Monday, March 8, 2010

Group urges Virginia localities to plan for rising sea levels

Dave Forster in (Virginia): As a regional planner, John Carlock knows getting each Hampton Roads community to agree is rarely, if ever, simple. His next task could be even harder: Convince 16 cities and counties to work together to combat rising sea levels. Funding difficulties aside, the issue unavoidably involves talk of climate change, a topic that ignites its share of debate.

"There are those in leadership positions that have their doubts on some of this stuff," said Carlock, deputy executive director of the Hampton Roads Planning District Commission. "And obviously it impacts certain communities a lot sooner than others."

The regional planning commission has identified rising sea levels as a critical issue to tackle with its member localities in the next year. Tonight, Portsmouth's City Council will be the first in South Hampton Roads to see the group's presentation. Hampton officials saw it last month.

The matter isn't political for Stan D. Clark, a Republican and a member of Isle of Wight County's board of supervisors who serves on the planning district commission. A rise in sea level is a factual event that localities here are obligated to prepare for, he said. "I think there is climate change. Whether it's naturally occurring or man-made, who knows," he said. "But it's a fact that we have to deal with, and I applaud those efforts."

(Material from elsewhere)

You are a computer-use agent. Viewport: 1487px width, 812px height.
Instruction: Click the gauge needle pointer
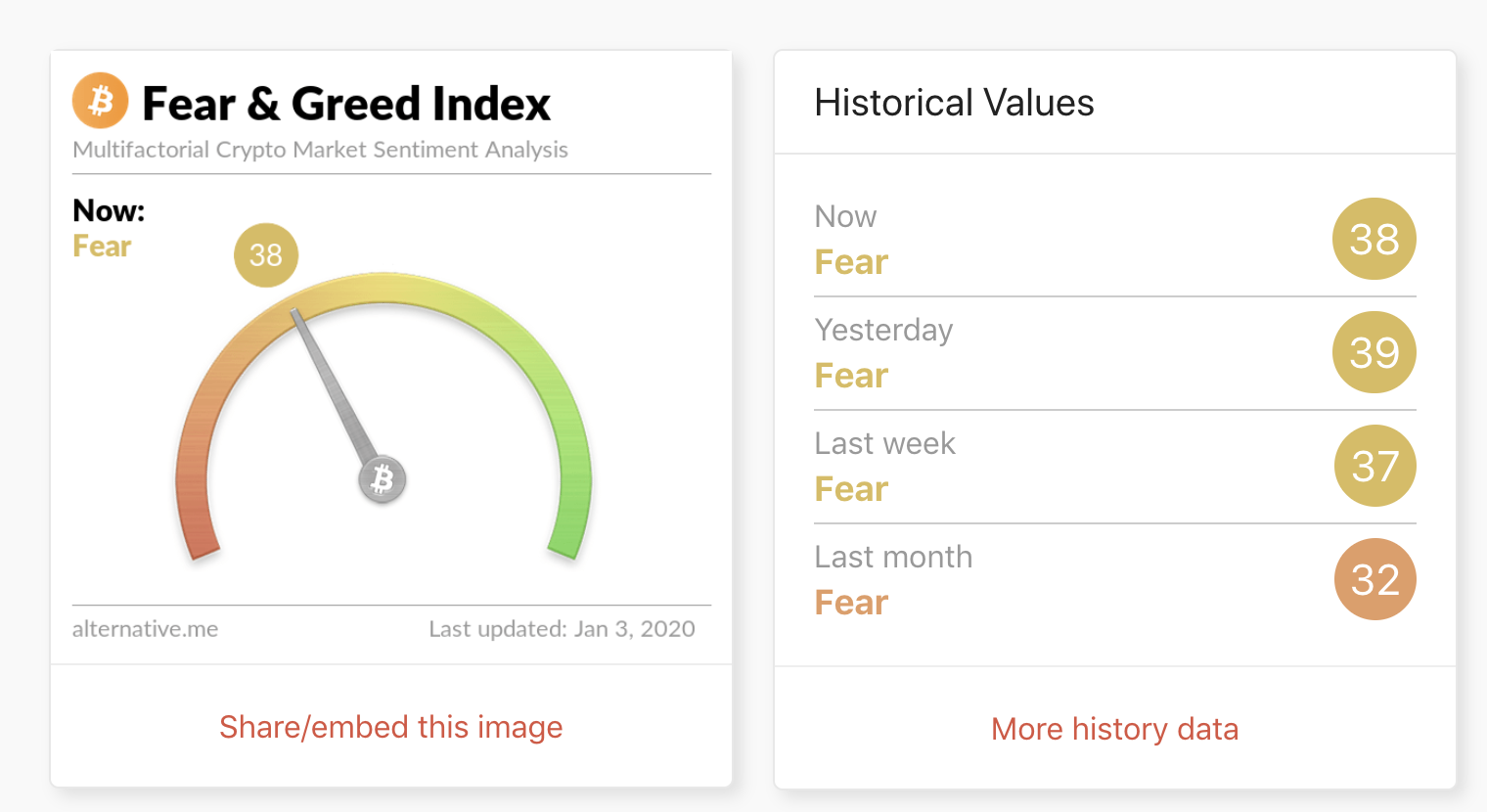[x=334, y=386]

Some area residents have reported that sea levels have risen locally by about 3.5 inches in the past 20 years, Carlock said. According to the 2008 Governor's Commission on Climate Change, levels will rise 2.3 feet to 5.2 feet by 2100. The regional presentation includes the warning that Hampton Roads is second only to New Orleans in terms of population and infrastructure at risk to sea-level rise and storm-surge flooding. ….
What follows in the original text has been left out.